### Work to complete
Among the lines of the listing below, retype exactly those from the one containing "Save my name, email, and" through the one containing "مقالات (139, 2526)", both included. Do not include pictures.

### Input material
#####

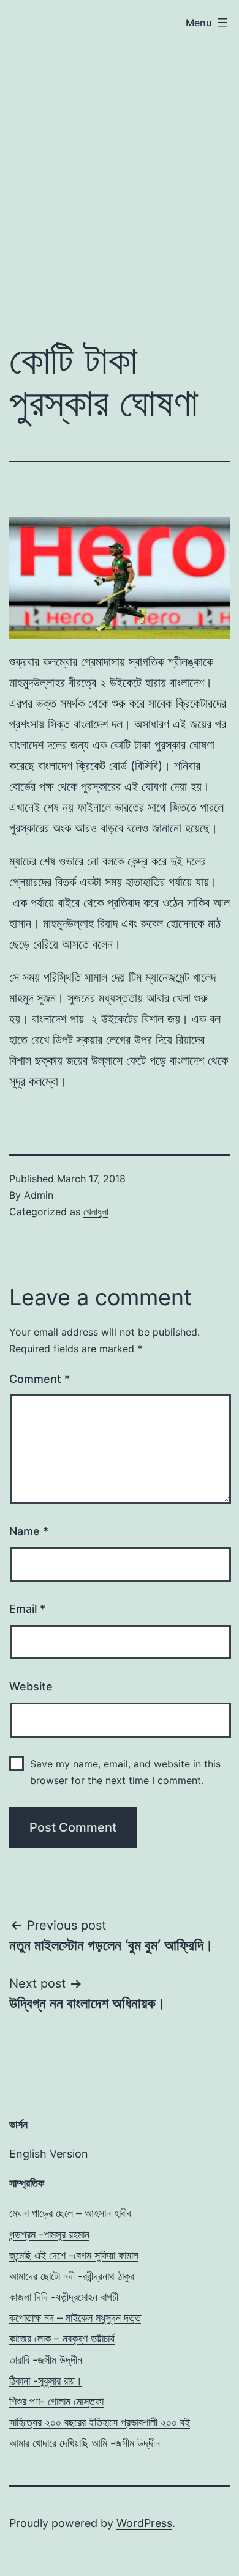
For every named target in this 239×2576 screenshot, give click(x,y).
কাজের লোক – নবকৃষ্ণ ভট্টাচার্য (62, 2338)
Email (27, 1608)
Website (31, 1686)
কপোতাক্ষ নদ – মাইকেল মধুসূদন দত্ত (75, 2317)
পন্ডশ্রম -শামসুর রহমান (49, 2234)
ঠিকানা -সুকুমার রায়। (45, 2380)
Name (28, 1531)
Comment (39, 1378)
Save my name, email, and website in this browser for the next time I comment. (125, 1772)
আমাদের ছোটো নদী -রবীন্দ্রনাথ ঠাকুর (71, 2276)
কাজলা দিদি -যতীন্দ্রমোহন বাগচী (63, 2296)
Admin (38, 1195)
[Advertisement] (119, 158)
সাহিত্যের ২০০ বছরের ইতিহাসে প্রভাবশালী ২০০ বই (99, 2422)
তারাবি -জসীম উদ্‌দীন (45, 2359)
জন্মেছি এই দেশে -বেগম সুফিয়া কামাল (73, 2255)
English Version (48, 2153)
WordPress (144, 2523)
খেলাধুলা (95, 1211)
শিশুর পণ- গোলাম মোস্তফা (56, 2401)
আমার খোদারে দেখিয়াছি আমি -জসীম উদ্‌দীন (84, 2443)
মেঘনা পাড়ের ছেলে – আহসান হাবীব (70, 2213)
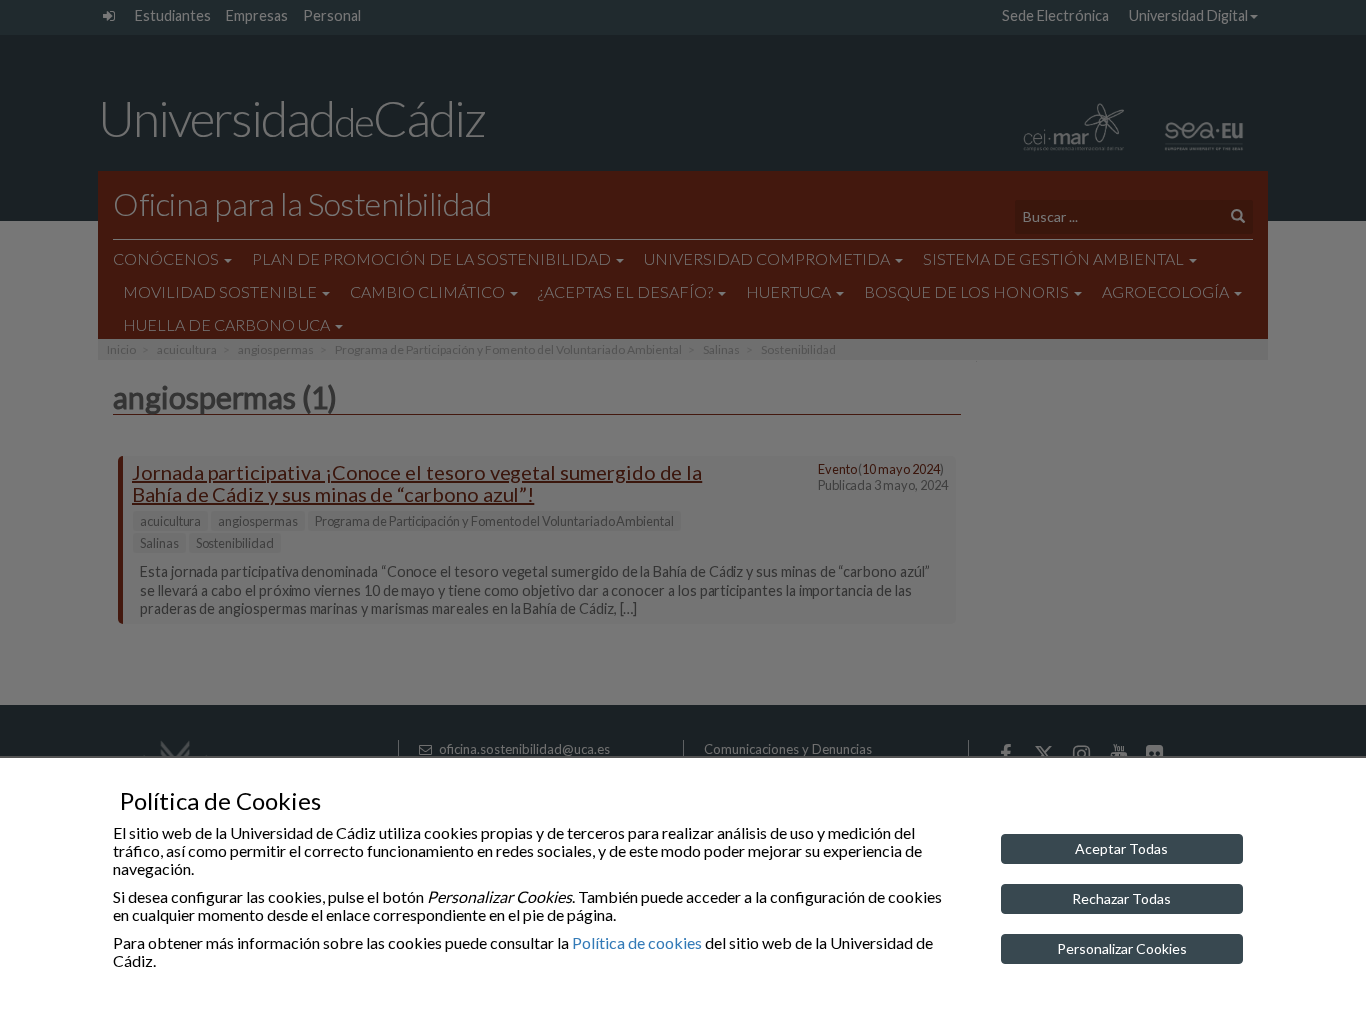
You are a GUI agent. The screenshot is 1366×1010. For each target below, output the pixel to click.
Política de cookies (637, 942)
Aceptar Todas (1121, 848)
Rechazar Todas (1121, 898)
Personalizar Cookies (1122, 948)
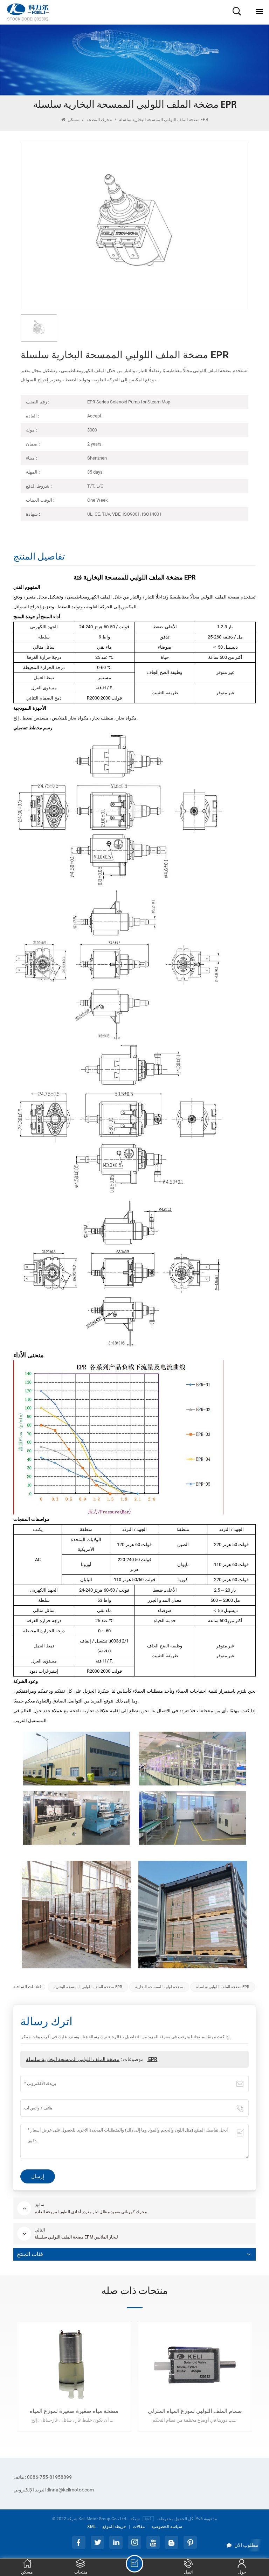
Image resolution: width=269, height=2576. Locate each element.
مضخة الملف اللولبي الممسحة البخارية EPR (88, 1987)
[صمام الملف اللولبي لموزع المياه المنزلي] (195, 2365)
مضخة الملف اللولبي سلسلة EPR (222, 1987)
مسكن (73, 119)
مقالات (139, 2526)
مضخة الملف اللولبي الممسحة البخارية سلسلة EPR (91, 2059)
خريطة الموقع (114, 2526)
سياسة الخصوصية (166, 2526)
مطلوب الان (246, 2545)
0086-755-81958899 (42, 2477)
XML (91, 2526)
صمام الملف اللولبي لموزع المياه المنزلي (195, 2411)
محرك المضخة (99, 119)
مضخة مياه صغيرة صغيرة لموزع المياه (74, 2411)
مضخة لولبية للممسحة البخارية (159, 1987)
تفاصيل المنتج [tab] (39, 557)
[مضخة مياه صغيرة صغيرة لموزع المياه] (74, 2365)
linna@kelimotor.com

#####

### Task answer
Save my name, email, and website in this browser for the next time I comment. (125, 1772)
আমাদের ছোটো নদী -রবীন্দ্রনাথ ঠাকুর (71, 2276)
কাজলা দিদি -যতীন্দ্রমোহন বাগচী (63, 2296)
Admin (38, 1195)
[Advertisement] (119, 158)
সাহিত্যের ২০০ বছরের ইতিহাসে প্রভাবশালী ২০০ বই (99, 2422)
তারাবি -জসীম উদ্‌দীন (45, 2359)
জন্মেছি এই দেশে -বেগম সুফিয়া কামাল (73, 2255)
English Version (48, 2153)
WordPress (144, 2523)
খেলাধুলা (95, 1211)
শিশুর পণ- গোলাম মোস্তফা (56, 2401)
আমার খোদারে দেখিয়াছি আমি -জসীম উদ্‌দীন (84, 2443)
মেঘনা পাড়ের ছেলে – আহসান হাবীব (70, 2213)
You are a GUI agent. The screenshot is 1366×1010. For each target below, output the pixel to click.
Política de cookies (637, 942)
Aceptar Todas (1121, 848)
Rechazar Todas (1121, 898)
Personalizar Cookies (1122, 948)
Image resolution: width=269, height=2576. Locate each element.
مضخة الملف اللولبي الممسحة البخارية EPR (88, 1987)
[صمام الملف اللولبي لموزع المياه المنزلي] (195, 2365)
مضخة الملف اللولبي سلسلة EPR (222, 1987)
مسكن (73, 119)
مقالات (139, 2526)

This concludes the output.